Houston Transtar Begins Tracking Congestion on Smaller Roadways

Technology has made it possible to track congestion on major highways for years. But a new tool at Houston TranStar uses Bluetooth technology to track traffic flow on feeder streets. Ed Mayberry reports.

Mayor Parker speakingThis is the first phase of deployment. It’s in west Houston, where Wimax infrastructure has already progressed. About 50 Bluetooth-based readers pick up anonymous ID addresses from Bluetooth devices in passing cars to track congestion, as Mayor Annise Parker explains.

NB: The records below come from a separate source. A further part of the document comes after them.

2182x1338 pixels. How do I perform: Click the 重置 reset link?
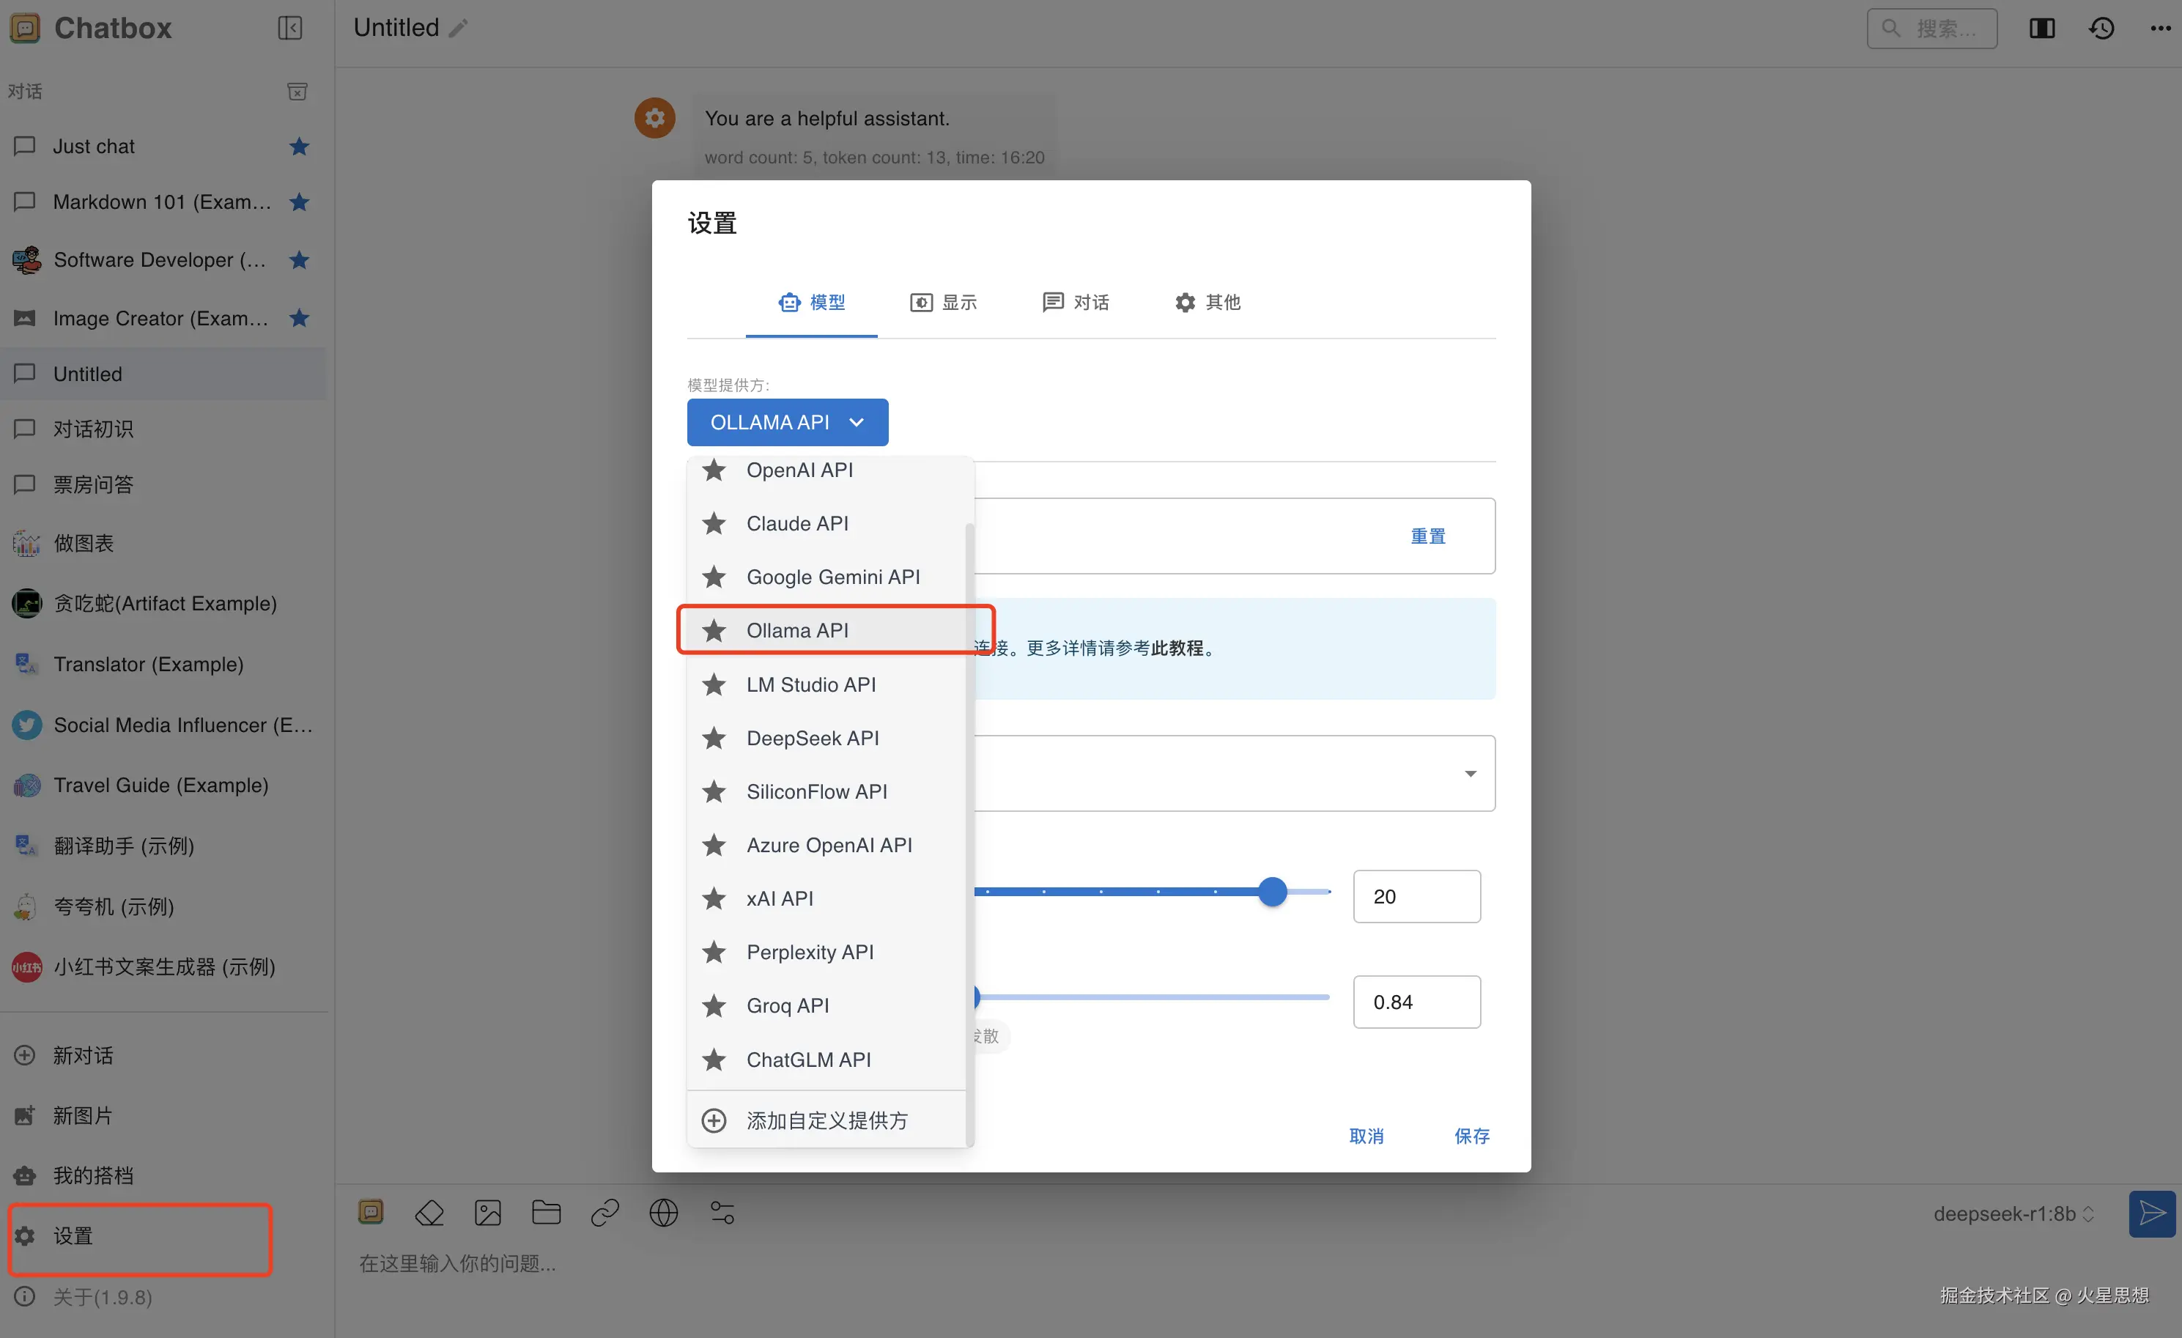[1428, 536]
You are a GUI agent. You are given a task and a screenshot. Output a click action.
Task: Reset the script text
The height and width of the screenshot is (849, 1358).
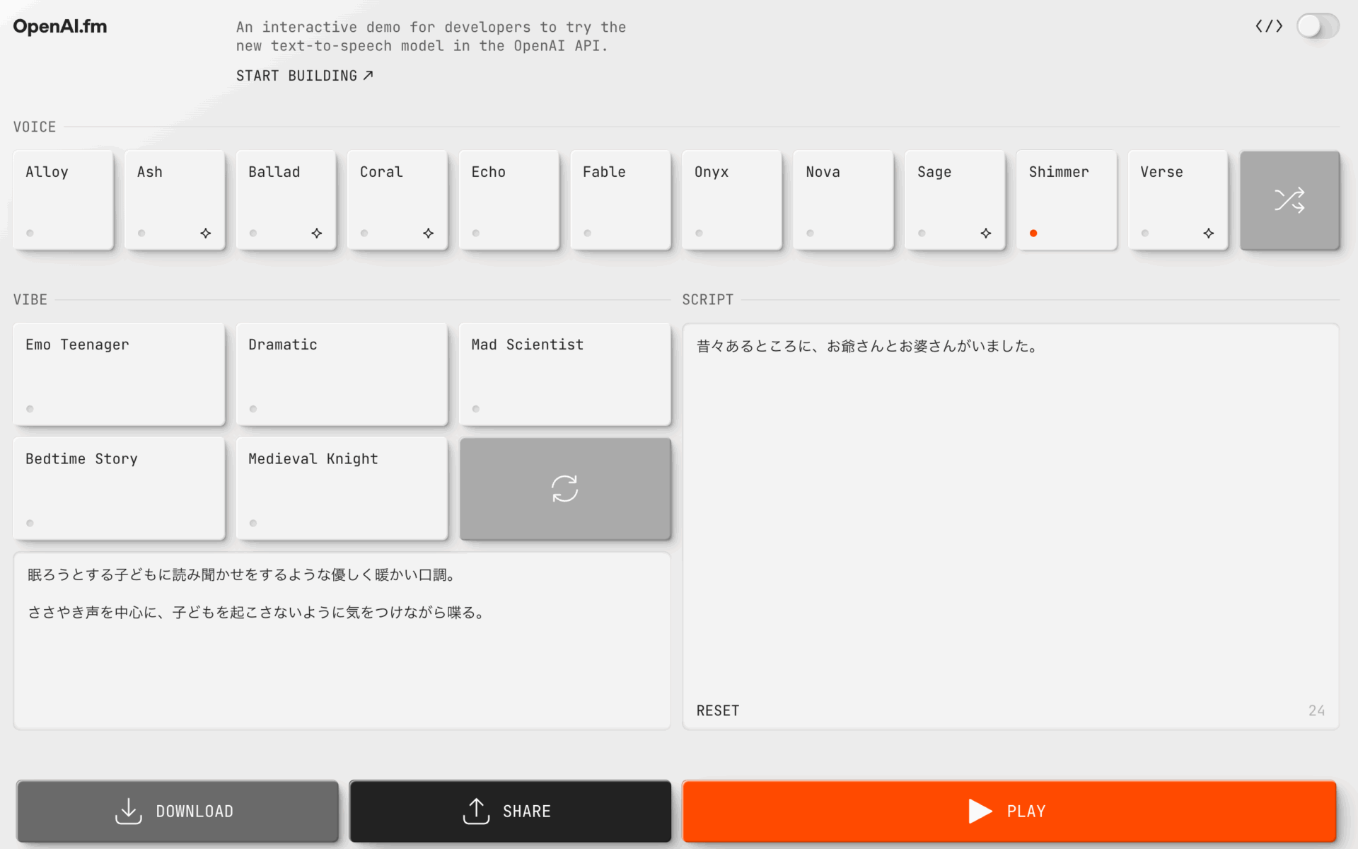717,710
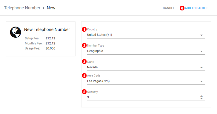Viewport: 217px width, 114px height.
Task: Increase Quantity with the up arrow
Action: [x=201, y=96]
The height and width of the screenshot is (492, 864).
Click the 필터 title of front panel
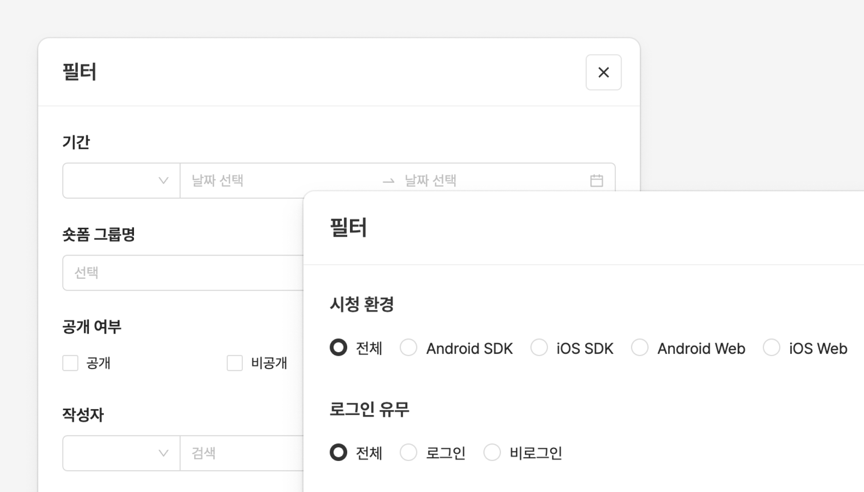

“There’s an anonymous ID on the Bluetooth set that you may have in your car or on your phone. That ID is read as you cross through one intersection, it’s read as you get to the next intersection, and the transit time in between is calculated.” 

The first deployment is in a 62-square-mile area bounded by I-10 on the north, Loop 610 on the east, the Westpark Tollway on the south and State Highway 6 on the west. Toll tag readers have long been used to monitor traffic flow on interstate roads and major highways. But Public Works Director Dan Kruger says commuters will now be able to check out traffic flow on smaller roadways.

Bluetooth deployment area
Google Maps

“Any one of our trips that we take day-to-day don’t start or end on a state or interstate highways. They start and end at your home, your place of work, your church, your school. For instance, right now, if you want to go north or south in the Westpark area, you’ve got delays on Gessner.” 

“Look, we’ve got a new red line, here! Westheimer and Beltway 8, if any of y’all were heading in that direction.”